For ideal, hypothetical gases, they made a kinetic theory to explain them. But when they used it to explain real gases, well what do you know? Two of the postulates failed. The scientists were probably stumped though until they came upon a realisation that well, you need some ideal conditions to make real gases behave like ideal ones. Low pressure and high temperature. But alas! Some gases still deviated from the ideal behaviour. And then Van der Waal came along and made some corrections in some factors so the postulates could be applied on real gases, yada yada. But I was fascinated by how this felt like something that also linked to relationships. Ideal ones don’t exist. But the idea of one is necessary so you can relate to it once a real one comes along. So, some of your own postulates get debunked and leave you in a mess. Followed by the realisation of what’s real and what’s not. And then making some of your own corrections. Breaking down your own castles to a rubble. But staying steady and getting the hang of it, leaving the idea behind for something far better. For something real. For something you worked for.

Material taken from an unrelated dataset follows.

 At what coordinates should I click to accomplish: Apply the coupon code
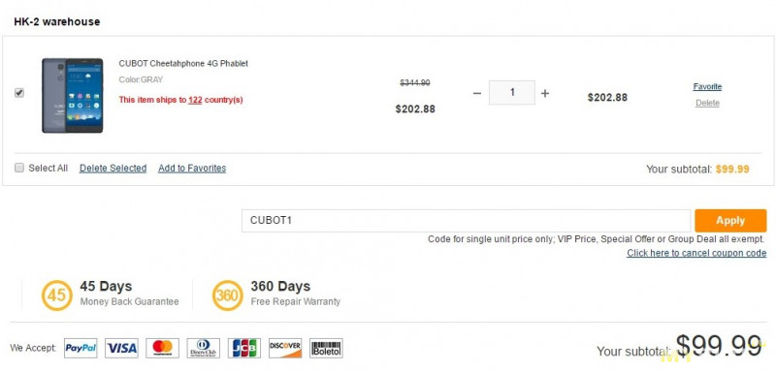tap(730, 220)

(Did I already mention this in a previous post as well? Maybe.)
And then we come to the topic of bonding. Atoms, humans, potato, potahto. When two atoms come closer together, they attract. But no, to be more specific, their valence electrons react, depending on their own valencies and their stability and how much they need to depend on one another. We get some amount of a bond energy and that’s that. But are the atoms completely attached to one another when they’re bonded? Are they standing side by side, no space in between them? No. You forget about the other electrons, the ones in the inner shells. They are negatively charged, the electrons of the other atom are also negatively charged, so they will repel and there will a decrease in energy and a distance between them. A little distance isn’t a bad thing, everyone needs space to breathe. Even when you’re in love, remember that you are YOU, even though you share parts of yourself with someone, it doesn’t mean you don’t deserve your own space because that’s a good thing! Distance makes the heart grow fonder. You don’t have to stick together like two beans in a pod 24/7.

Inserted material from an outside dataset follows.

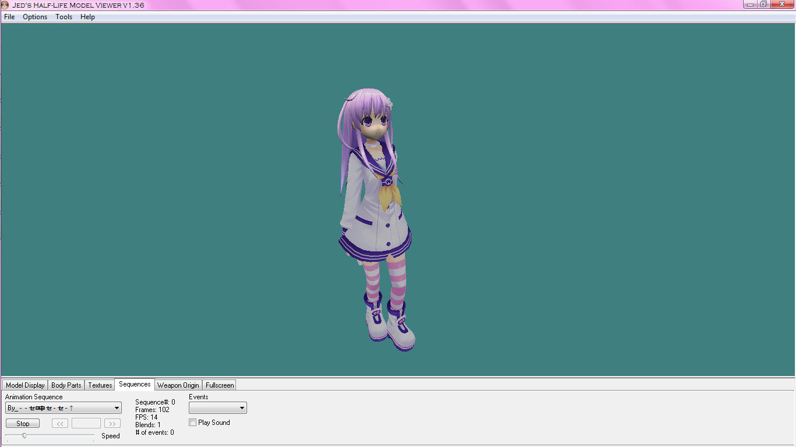Switch to the Body Parts tab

(My chemistry professor JUST said “Humans and atoms are exactly the SAME but with different forms of expression” LIKE OH MY GOD WOW I was writing this in class and he just said that, I want to grin out loud!)
My point is, we are made of atoms and so we have their characteristics. We collide, connect, disconnect and even blow up, giving off heat and terrible energy. I just thought this was very fascinating how science, (rationality-driven, fact-seeking) could relate to something as irrational and free as love. I guess they are both two paths of a same journey.